The Art In The Craft

It has been an artsy week at the little green workshop in the woods. I’m so grateful for the hands that help – while a big stack of bodies are being cut and edged and a few on the other end of their time in the woodshop are being sanded, I devoted the week to being an artist. Inlaying jade, carving scrolls, melding some Rickenbacker into a particularly creative Sadhana build, working on a doubleneck. 

When this all was just a dream, the vision was of sitting in a workshop corner carving a piece of ebony trim all day. As a reality, such detailed craft gets worked in around lumber prep and gluing, cutting and routing, and so many other layers of what it takes to get a custom instrument to become, most of which I love doing. It also gets worked around stuff that drains my time, beats up my hands or I don’t enjoy as much – sanding, some neck work, edging – stuff  I get help with whenever I can. That’s part of the process too; to get great results you have good hands doing what they’re best at. Believe me there’s enough in a build to keep me busy and I’m all over every one and taste their dusts.

There are a fair number of fun, artsy, embellished instruments to build this year; I said yes to a good number of requests. Some will have a lot of woodwork in their layers, others engraving and inlay, some turquoise, a little jade; there’s a handful of scrolls to carve, and some interesting feature combinations to fit together into a few unique pieces.

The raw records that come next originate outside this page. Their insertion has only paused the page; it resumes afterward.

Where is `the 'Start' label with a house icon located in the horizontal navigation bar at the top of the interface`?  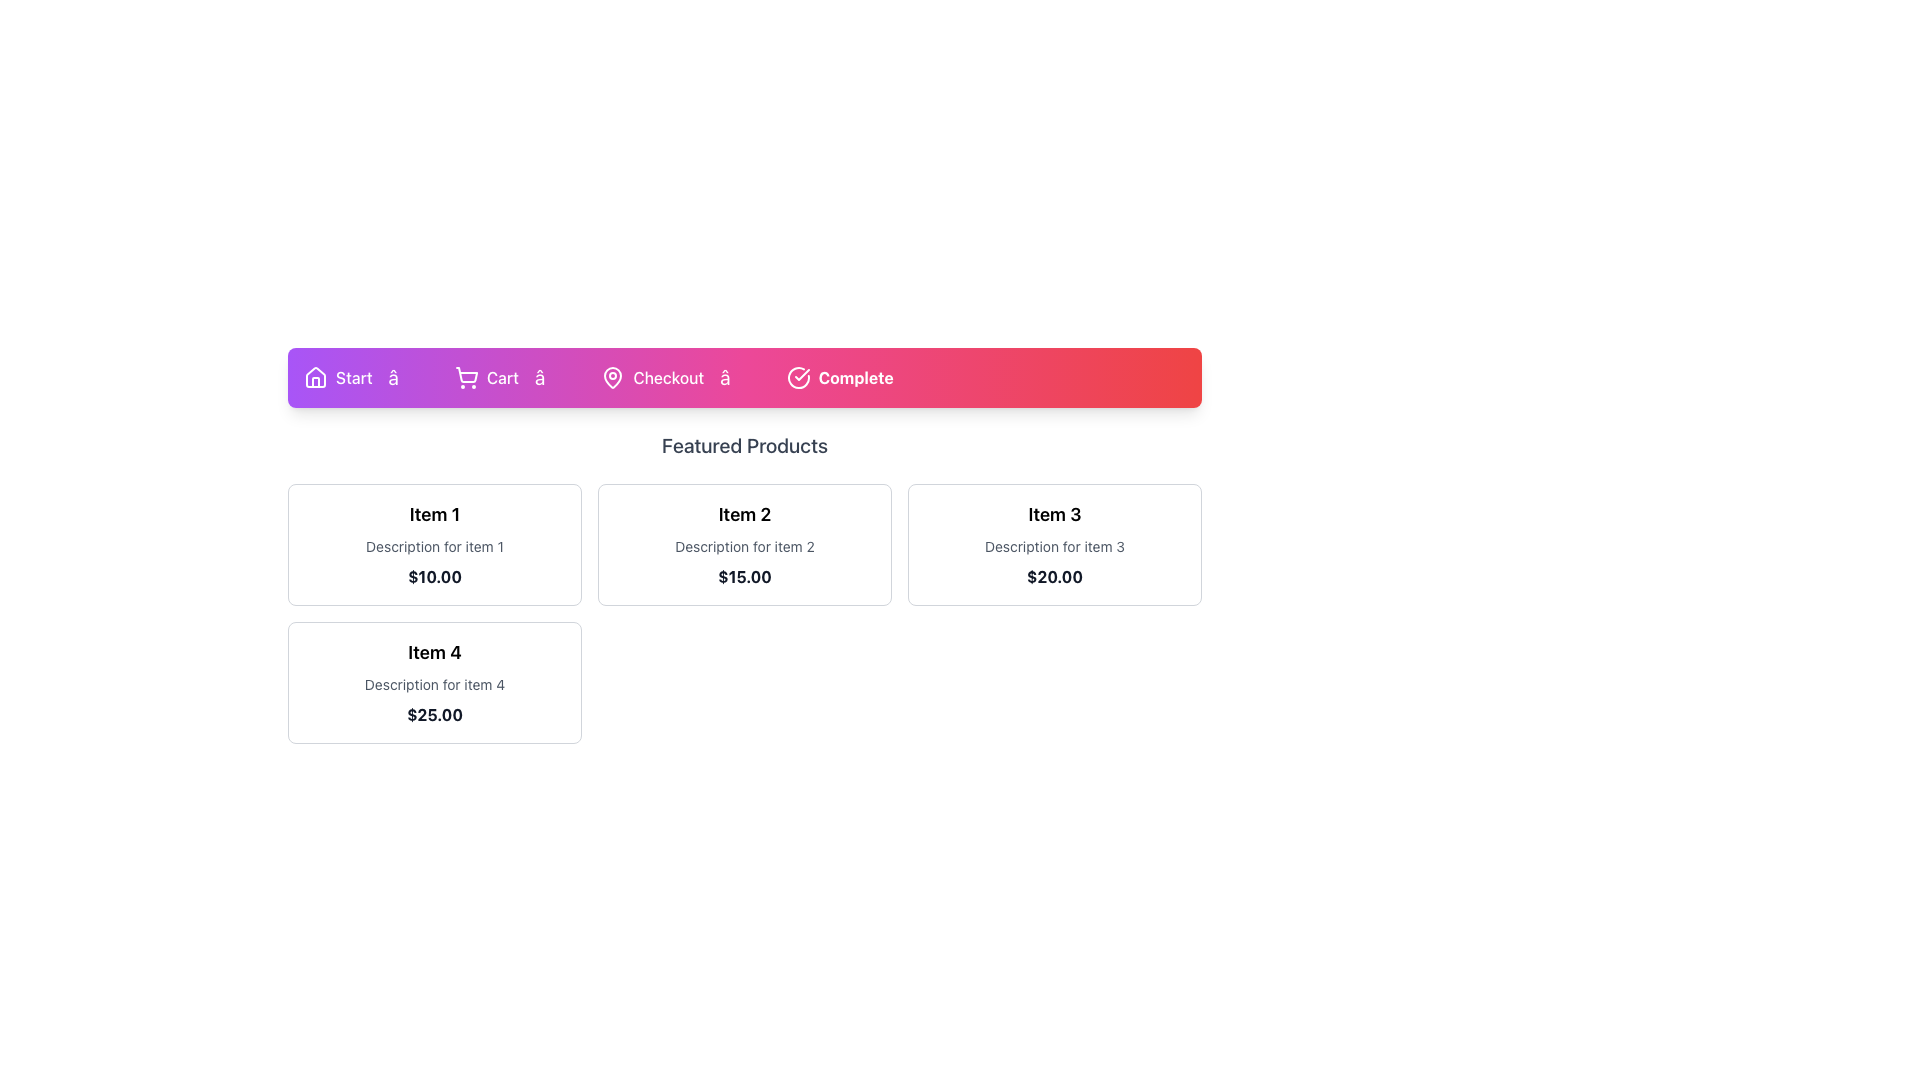
the 'Start' label with a house icon located in the horizontal navigation bar at the top of the interface is located at coordinates (337, 378).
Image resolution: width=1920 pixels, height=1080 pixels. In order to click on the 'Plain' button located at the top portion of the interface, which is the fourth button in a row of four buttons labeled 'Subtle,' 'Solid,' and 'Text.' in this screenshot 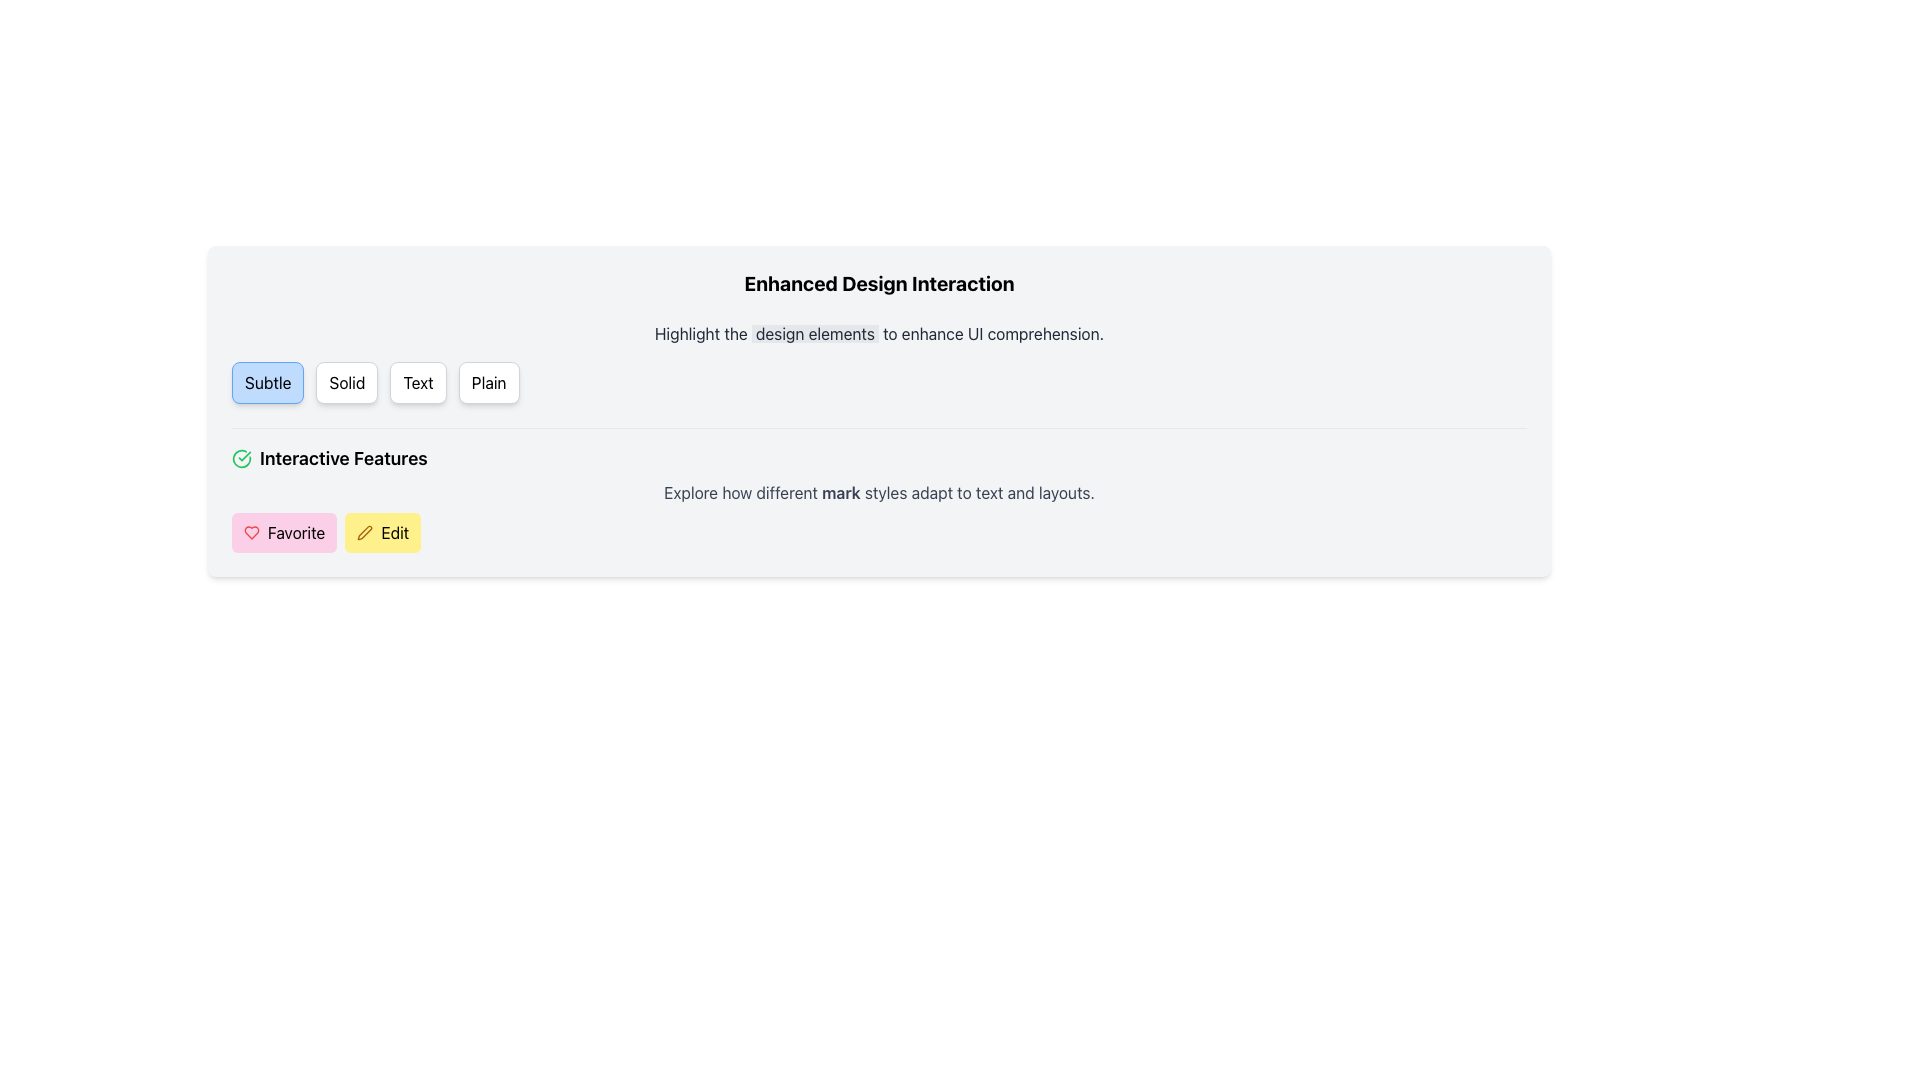, I will do `click(489, 382)`.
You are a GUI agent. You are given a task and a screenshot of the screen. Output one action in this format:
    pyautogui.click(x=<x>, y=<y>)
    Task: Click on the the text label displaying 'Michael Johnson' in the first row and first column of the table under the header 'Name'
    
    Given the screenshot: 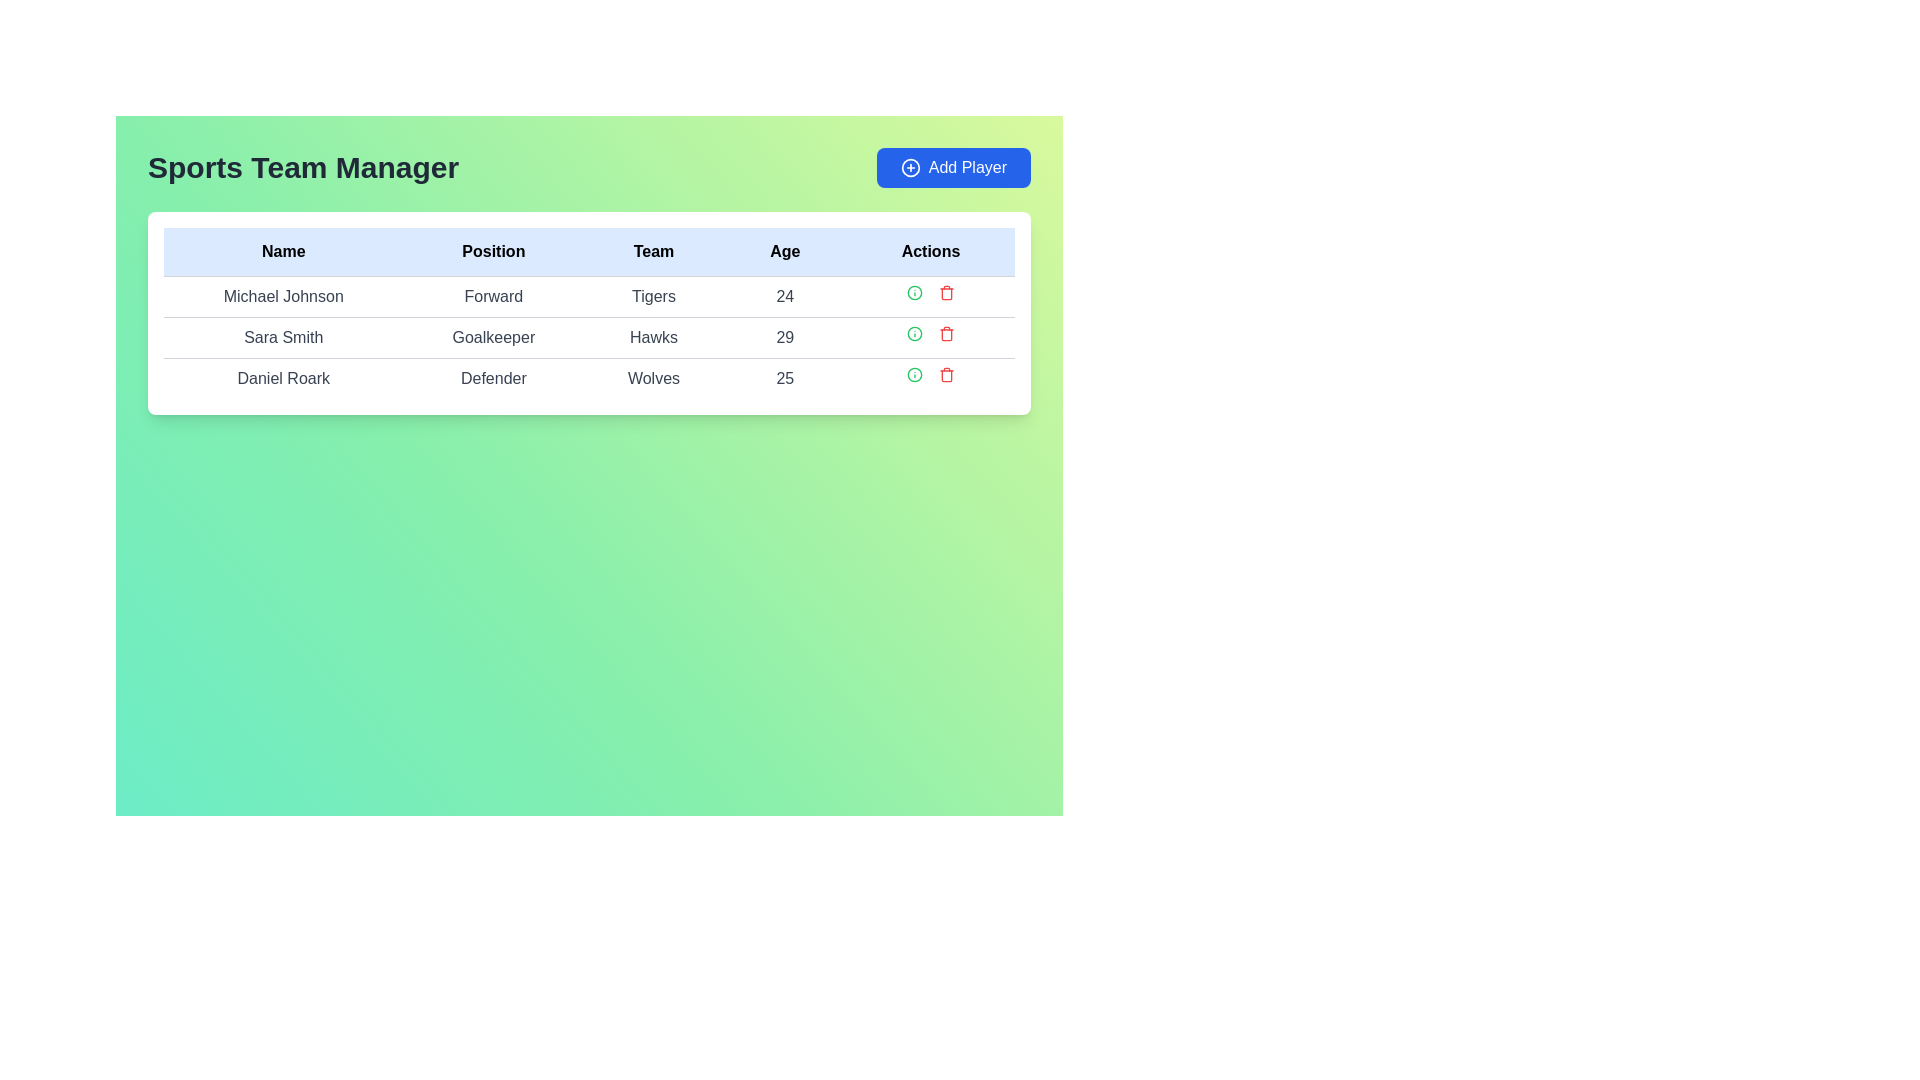 What is the action you would take?
    pyautogui.click(x=282, y=297)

This week mostly I grouped together some artistic nexts… here are some pictures from the workshop. Enjoy and be sure to reward your hard work with some creative time; then reward the world by sharing what you do. It will make someone happy, and might even inspire them!  

Play nice,

Listening to: A good mix of John Scofield live in ’92, Peter Gabriel Passion, some great delta blues from Jack Owens, and Doug Raney Guitar Guitar Guitar.